British Pound, Canadian Dollar Could See Volatility from Inflation, Growth Data

Published May 16th, 2009 - 12:09 GMT
Al Bawaba
Al Bawaba

The British pound and Canadian dollar face the highest event risk this coming week, as both region’s will see the release of CPI data, along with the minutes from the Bank of England’s most recent meeting and Canadian retail sales. Adding to the mix, Japanese GDP results may show that growth contracted by a record, which could impact broader risk trends.



  • UK Consumer Price Index (CPI) (APR) – May 19
    The UK’s consumer price index (CPI) reading for the month of April is expected to rise 0.4 percent, the third straight increase. However, the annual rate of growth, which is more closely watched by the Bank of England, is forecasted to fall to a more than one-year low of 2.4 percent from 2.9 percent, keeping inflation within the central bank’s acceptable range of 1 percent - 3 percent, but above their 2 percent target.

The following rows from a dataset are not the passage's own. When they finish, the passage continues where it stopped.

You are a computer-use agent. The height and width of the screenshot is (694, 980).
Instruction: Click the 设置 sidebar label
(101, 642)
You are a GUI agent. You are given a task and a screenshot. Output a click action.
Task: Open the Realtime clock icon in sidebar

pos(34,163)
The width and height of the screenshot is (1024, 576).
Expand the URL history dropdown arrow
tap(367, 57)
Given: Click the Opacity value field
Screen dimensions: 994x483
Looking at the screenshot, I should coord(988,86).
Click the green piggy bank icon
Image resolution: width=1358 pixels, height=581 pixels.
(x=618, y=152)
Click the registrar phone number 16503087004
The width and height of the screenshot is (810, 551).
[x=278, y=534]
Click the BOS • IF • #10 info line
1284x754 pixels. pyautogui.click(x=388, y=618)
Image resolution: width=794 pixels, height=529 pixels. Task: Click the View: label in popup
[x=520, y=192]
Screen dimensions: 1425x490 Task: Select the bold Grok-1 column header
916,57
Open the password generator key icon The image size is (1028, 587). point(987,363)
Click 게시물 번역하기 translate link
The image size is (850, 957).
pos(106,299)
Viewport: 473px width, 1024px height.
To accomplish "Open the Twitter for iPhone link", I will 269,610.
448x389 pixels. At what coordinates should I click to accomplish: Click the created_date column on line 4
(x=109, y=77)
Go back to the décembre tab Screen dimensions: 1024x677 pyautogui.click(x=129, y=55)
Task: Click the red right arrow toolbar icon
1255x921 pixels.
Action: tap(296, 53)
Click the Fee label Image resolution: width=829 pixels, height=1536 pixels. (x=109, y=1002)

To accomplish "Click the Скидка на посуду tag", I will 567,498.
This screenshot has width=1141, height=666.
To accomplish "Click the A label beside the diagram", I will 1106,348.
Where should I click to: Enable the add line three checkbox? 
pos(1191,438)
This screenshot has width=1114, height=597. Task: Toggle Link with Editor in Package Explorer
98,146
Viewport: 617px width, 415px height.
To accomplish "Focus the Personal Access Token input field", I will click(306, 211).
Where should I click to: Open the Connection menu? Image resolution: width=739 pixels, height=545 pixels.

If CPI falls more than projected, the British pound could pull back sharply as the markets will anticipate that the BOE will expand their quantitative easing efforts even further. On the other hand, if CPI holds strong, the currency could rally in response.
  • Japanese Gross Domestic Product (GDP) (1Q P) – May 19
    On May 19 at 19:50 ET, Japan's Cabinet Office will release preliminary growth readings, and after three consecutive quarters of contraction, the outlook doesn't look good. There are signs that businesses are suffering considerably at the hands of waning domestic and foreign demand. Consumers have very little to work with these days, as the jobless rate has slowly climbed to a nearly five-year high, and perhaps even worse, cash earnings growth contracted by 3.7 percent in March from a year earlier, the sharpest drop since 2002.  Meanwhile, Japanese exporters have had to grapple with not only slowing global growth, but also the appreciation of the Japanese yen, all of which has led foreign-bound shipments to tumble a whopping 46.5 percent in March from a year ago, according to figures published by the Ministry of Finance. As a result, a Bloomberg News poll of economists shows expectations for GDP to fall 4.3 percent in Q1, with the annualized rate forecasted to plummet by a record 15.9 percent. Ultimately, this could hurt risk appetite during the Asian trading session, lead the Nikkei lower, and thus push the Japanese yen higher amidst deleveraging.
  • Bank of England Meeting Minutes (MAY 7) – May 20
    The minutes from the Bank of England's May 7 meeting may not be as market-moving as they've been in the past, as there has already been significant detail revealed about the mindset of the Monetary Policy Committee (MPC). Indeed, we already know that the BOE has decided to expand their quantitative easing program by 50 billion pounds to 125 billion pounds, that the drop in Q1 GDP of -1.9 percent was worse than expected, and that CPI will likely will be below the BOE’s 2 percent inflation target in the medium term. However, the growth and inflation outlook published in the BOE’s Quarterly Inflation Report suggests that the central bank may be open to expanding their quantitative easing program later on. If the minutes from the BOE’s most recent meeting reiterate this, the British pound could pull back very sharply.
  • Canadian Consumer Price Index (CPI) (APR) – May 20
    According to the Bank of Canada’s last Monetary Policy Report in April, the Bank is open to quantitative easing (QE) and credit easing if nominal interest rates start to fall below zero. Indeed, the Bank stated that while they could cut rates to zero in theory, it would ultimately "eliminate the incentive for lenders and borrowers to transact in markets, especially in the repo market." As a result, inflation reports will be key to gauging whether the Bank of Canada will go the route of QE, but looking ahead to upcoming reports, this shouldn’t be the case and thus, the news shouldn’t be too market-moving. Headline CPI is projected to have risen 0.2 percent in April, leading the annual rate to slump to 0.6 percent, the lowest since November 2001. Meanwhile, core CPI is forecasted to have risen 0.1 percent during the month, leaving the annual rate down at 1.8 percent from 2.0 percent. All told, the Canadian dollar may only respond if CPI rises more than expected (CAD bullish), or if CPI contracts on a monthly bases and drags the annual rates of price growth much low (CAD bearish).
  • Canadian Retail Sales (MAR) – May 22
    The release of Canadian retail sales could offer a boost to the Canadian dollar, as spending is anticipated to have risen for the third straight month in March at a rate of 0.5 percent. Indeed, Canadian data has generally been better-than-expected latest, as the Canadian economy surprisingly added on employees during April and Ivey PMI rose above 50 – signaling an expansion in business activity - for the first time since October 2008. If the indicator rises in line with or more than expectations, the Canadian dollar could rally, but if retail sales actually fall, the currency could tumble.